Assigned task: Print each record below character for character.

Raw data:
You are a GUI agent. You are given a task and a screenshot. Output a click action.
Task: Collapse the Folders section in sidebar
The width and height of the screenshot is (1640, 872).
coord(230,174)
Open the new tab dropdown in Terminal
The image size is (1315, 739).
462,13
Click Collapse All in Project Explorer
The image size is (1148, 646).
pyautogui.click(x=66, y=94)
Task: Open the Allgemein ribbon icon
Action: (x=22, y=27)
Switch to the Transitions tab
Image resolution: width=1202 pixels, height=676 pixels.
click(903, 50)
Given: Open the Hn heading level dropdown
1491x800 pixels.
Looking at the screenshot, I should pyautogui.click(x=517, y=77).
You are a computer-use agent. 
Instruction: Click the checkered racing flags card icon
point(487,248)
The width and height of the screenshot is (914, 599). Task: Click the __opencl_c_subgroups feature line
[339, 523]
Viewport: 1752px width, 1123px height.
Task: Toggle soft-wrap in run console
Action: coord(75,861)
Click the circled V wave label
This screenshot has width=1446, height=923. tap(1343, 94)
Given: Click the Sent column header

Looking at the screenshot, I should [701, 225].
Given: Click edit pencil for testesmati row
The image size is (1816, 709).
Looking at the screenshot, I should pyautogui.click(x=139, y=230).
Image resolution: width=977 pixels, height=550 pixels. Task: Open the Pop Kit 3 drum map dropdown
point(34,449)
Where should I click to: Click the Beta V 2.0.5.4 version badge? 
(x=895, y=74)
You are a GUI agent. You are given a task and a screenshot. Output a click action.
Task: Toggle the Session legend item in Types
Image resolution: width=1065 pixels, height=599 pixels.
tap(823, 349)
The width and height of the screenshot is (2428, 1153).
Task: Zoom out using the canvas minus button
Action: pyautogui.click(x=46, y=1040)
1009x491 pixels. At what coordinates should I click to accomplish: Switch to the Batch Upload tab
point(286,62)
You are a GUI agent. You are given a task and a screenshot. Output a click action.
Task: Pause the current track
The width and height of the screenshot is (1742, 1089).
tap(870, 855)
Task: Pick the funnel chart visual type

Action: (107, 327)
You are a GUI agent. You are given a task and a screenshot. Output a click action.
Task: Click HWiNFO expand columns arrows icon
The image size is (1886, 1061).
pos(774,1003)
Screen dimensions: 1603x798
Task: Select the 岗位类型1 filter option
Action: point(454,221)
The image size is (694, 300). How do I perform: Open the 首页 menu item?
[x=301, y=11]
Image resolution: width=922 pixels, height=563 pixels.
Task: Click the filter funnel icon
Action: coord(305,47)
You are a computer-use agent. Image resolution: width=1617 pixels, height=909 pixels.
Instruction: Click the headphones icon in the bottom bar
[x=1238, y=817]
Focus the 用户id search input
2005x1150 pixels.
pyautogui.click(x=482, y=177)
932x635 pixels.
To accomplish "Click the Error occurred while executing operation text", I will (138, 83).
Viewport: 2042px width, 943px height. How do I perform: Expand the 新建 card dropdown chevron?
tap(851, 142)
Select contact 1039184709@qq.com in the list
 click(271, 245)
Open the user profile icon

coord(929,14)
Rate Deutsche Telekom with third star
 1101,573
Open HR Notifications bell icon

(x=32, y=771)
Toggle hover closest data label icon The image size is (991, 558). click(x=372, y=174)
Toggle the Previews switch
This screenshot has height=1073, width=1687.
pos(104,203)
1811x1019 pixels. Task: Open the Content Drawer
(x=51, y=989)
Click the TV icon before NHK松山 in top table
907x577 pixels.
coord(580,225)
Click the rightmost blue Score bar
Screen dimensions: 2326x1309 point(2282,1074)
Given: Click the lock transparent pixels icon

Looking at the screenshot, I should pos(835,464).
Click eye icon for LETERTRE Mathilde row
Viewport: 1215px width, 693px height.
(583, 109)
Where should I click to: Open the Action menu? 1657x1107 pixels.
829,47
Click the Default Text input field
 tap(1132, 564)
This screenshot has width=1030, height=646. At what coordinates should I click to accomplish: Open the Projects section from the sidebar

Output below:
You are a GUI agent. You are given a task and a screenshot. Output a click action.
Task: Collapse the Folders section in sidebar
The width and height of the screenshot is (1640, 872).
coord(230,174)
Open the new tab dropdown in Terminal
The image size is (1315, 739).
462,13
Click Collapse All in Project Explorer
The image size is (1148, 646).
pyautogui.click(x=66, y=94)
Task: Open the Allgemein ribbon icon
Action: (x=22, y=27)
Switch to the Transitions tab
Image resolution: width=1202 pixels, height=676 pixels.
click(903, 50)
Given: Open the Hn heading level dropdown
1491x800 pixels.
Looking at the screenshot, I should pyautogui.click(x=517, y=77).
You are a computer-use agent. 
Instruction: Click the checkered racing flags card icon
point(487,248)
The width and height of the screenshot is (914, 599). Task: Click the __opencl_c_subgroups feature line
[339, 523]
Viewport: 1752px width, 1123px height.
Task: Toggle soft-wrap in run console
Action: coord(75,861)
Click the circled V wave label
This screenshot has width=1446, height=923. tap(1343, 94)
Given: Click the Sent column header

Looking at the screenshot, I should [701, 225].
Given: Click edit pencil for testesmati row
The image size is (1816, 709).
Looking at the screenshot, I should pyautogui.click(x=139, y=230).
Image resolution: width=977 pixels, height=550 pixels. Task: Open the Pop Kit 3 drum map dropdown
point(34,449)
Where should I click to: Click the Beta V 2.0.5.4 version badge? 
(x=895, y=74)
You are a GUI agent. You are given a task and a screenshot. Output a click action.
Task: Toggle the Session legend item in Types
Image resolution: width=1065 pixels, height=599 pixels.
tap(823, 349)
The width and height of the screenshot is (2428, 1153).
Task: Zoom out using the canvas minus button
Action: pyautogui.click(x=46, y=1040)
1009x491 pixels. At what coordinates should I click to accomplish: Switch to the Batch Upload tab
point(286,62)
You are a GUI agent. You are given a task and a screenshot. Output a click action.
Task: Pause the current track
The width and height of the screenshot is (1742, 1089).
tap(870, 855)
Task: Pick the funnel chart visual type

Action: (107, 327)
You are a GUI agent. You are given a task and a screenshot. Output a click action.
Task: Click HWiNFO expand columns arrows icon
The image size is (1886, 1061).
pos(774,1003)
Screen dimensions: 1603x798
Task: Select the 岗位类型1 filter option
Action: point(454,221)
The image size is (694, 300). How do I perform: Open the 首页 menu item?
[x=301, y=11]
Image resolution: width=922 pixels, height=563 pixels.
Task: Click the filter funnel icon
Action: coord(305,47)
You are a computer-use agent. Image resolution: width=1617 pixels, height=909 pixels.
Instruction: Click the headphones icon in the bottom bar
[x=1238, y=817]
Focus the 用户id search input
2005x1150 pixels.
pyautogui.click(x=482, y=177)
932x635 pixels.
To accomplish "Click the Error occurred while executing operation text", I will (138, 83).
Viewport: 2042px width, 943px height. How do I perform: Expand the 新建 card dropdown chevron?
tap(851, 142)
Select contact 1039184709@qq.com in the list
 click(271, 245)
Open the user profile icon

coord(929,14)
Rate Deutsche Telekom with third star
 1101,573
Open HR Notifications bell icon

(x=32, y=771)
Toggle hover closest data label icon The image size is (991, 558). click(x=372, y=174)
Toggle the Previews switch
This screenshot has height=1073, width=1687.
pos(104,203)
1811x1019 pixels. Task: Open the Content Drawer
(x=51, y=989)
Click the TV icon before NHK松山 in top table
907x577 pixels.
coord(580,225)
Click the rightmost blue Score bar
Screen dimensions: 2326x1309 point(2282,1074)
Given: Click the lock transparent pixels icon

Looking at the screenshot, I should pos(835,464).
Click eye icon for LETERTRE Mathilde row
Viewport: 1215px width, 693px height.
(583, 109)
Where should I click to: Open the Action menu? 1657x1107 pixels.
829,47
Click the Default Text input field
 tap(1132, 564)
This screenshot has width=1030, height=646. At what coordinates should I click to accomplish: Open the Projects section from the sidebar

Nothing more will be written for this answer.